» TO DO: Your answer must contain each line of the data, copied exactly.

========

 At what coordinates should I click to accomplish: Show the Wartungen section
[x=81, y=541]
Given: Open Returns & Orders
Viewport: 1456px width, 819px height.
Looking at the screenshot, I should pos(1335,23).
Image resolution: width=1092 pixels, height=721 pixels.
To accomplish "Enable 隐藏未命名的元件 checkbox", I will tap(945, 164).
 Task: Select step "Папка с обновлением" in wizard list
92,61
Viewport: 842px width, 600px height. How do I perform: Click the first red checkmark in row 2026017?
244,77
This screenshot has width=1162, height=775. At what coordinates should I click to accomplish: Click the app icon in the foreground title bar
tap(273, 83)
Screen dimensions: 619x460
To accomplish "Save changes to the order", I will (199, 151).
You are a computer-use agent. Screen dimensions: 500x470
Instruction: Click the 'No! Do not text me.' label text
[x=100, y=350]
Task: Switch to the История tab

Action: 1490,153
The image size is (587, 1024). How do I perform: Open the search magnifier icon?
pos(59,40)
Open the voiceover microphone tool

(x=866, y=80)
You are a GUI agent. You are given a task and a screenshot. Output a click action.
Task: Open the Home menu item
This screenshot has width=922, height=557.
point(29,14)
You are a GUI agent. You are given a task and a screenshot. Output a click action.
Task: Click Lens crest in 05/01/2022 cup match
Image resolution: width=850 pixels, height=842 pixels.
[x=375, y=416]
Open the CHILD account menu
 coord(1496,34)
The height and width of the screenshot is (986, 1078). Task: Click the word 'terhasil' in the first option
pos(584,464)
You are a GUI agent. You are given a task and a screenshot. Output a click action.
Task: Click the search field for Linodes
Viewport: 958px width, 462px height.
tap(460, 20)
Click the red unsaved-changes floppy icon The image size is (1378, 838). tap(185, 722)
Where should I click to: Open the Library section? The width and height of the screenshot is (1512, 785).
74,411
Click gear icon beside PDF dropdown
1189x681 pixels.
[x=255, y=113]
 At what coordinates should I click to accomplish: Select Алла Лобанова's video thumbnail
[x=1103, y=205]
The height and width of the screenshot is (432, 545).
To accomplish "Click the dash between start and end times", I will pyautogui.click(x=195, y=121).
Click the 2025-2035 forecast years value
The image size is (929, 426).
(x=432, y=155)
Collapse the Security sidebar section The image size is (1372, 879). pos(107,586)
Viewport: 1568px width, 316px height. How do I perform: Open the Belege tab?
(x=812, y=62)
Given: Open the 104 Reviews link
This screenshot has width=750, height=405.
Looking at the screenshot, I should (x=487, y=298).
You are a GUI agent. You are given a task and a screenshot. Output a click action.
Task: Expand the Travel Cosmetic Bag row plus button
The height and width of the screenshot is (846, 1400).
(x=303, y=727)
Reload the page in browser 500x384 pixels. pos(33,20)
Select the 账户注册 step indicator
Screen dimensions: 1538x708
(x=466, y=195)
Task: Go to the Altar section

========

» ANSWER FOR THE TASK:
 At what coordinates should I click to accomplish: Show the Wartungen section
[x=81, y=541]
Given: Open Returns & Orders
Viewport: 1456px width, 819px height.
Looking at the screenshot, I should pos(1335,23).
Image resolution: width=1092 pixels, height=721 pixels.
To accomplish "Enable 隐藏未命名的元件 checkbox", I will tap(945, 164).
 Task: Select step "Папка с обновлением" in wizard list
92,61
Viewport: 842px width, 600px height. How do I perform: Click the first red checkmark in row 2026017?
244,77
This screenshot has width=1162, height=775. At what coordinates should I click to accomplish: Click the app icon in the foreground title bar
tap(273, 83)
Screen dimensions: 619x460
To accomplish "Save changes to the order", I will (199, 151).
You are a computer-use agent. Screen dimensions: 500x470
Instruction: Click the 'No! Do not text me.' label text
[x=100, y=350]
Task: Switch to the История tab

Action: 1490,153
The image size is (587, 1024). How do I perform: Open the search magnifier icon?
pos(59,40)
Open the voiceover microphone tool

(x=866, y=80)
You are a GUI agent. You are given a task and a screenshot. Output a click action.
Task: Open the Home menu item
This screenshot has width=922, height=557.
point(29,14)
You are a GUI agent. You are given a task and a screenshot. Output a click action.
Task: Click Lens crest in 05/01/2022 cup match
Image resolution: width=850 pixels, height=842 pixels.
[x=375, y=416]
Open the CHILD account menu
 coord(1496,34)
The height and width of the screenshot is (986, 1078). Task: Click the word 'terhasil' in the first option
pos(584,464)
You are a GUI agent. You are given a task and a screenshot. Output a click action.
Task: Click the search field for Linodes
Viewport: 958px width, 462px height.
tap(460, 20)
Click the red unsaved-changes floppy icon The image size is (1378, 838). tap(185, 722)
Where should I click to: Open the Library section? The width and height of the screenshot is (1512, 785).
74,411
Click gear icon beside PDF dropdown
1189x681 pixels.
[x=255, y=113]
 At what coordinates should I click to accomplish: Select Алла Лобанова's video thumbnail
[x=1103, y=205]
The height and width of the screenshot is (432, 545).
To accomplish "Click the dash between start and end times", I will pyautogui.click(x=195, y=121).
Click the 2025-2035 forecast years value
The image size is (929, 426).
(x=432, y=155)
Collapse the Security sidebar section The image size is (1372, 879). pos(107,586)
Viewport: 1568px width, 316px height. How do I perform: Open the Belege tab?
(x=812, y=62)
Given: Open the 104 Reviews link
This screenshot has width=750, height=405.
Looking at the screenshot, I should (x=487, y=298).
You are a GUI agent. You are given a task and a screenshot. Output a click action.
Task: Expand the Travel Cosmetic Bag row plus button
The height and width of the screenshot is (846, 1400).
(x=303, y=727)
Reload the page in browser 500x384 pixels. pos(33,20)
Select the 账户注册 step indicator
Screen dimensions: 1538x708
(x=466, y=195)
Task: Go to the Altar section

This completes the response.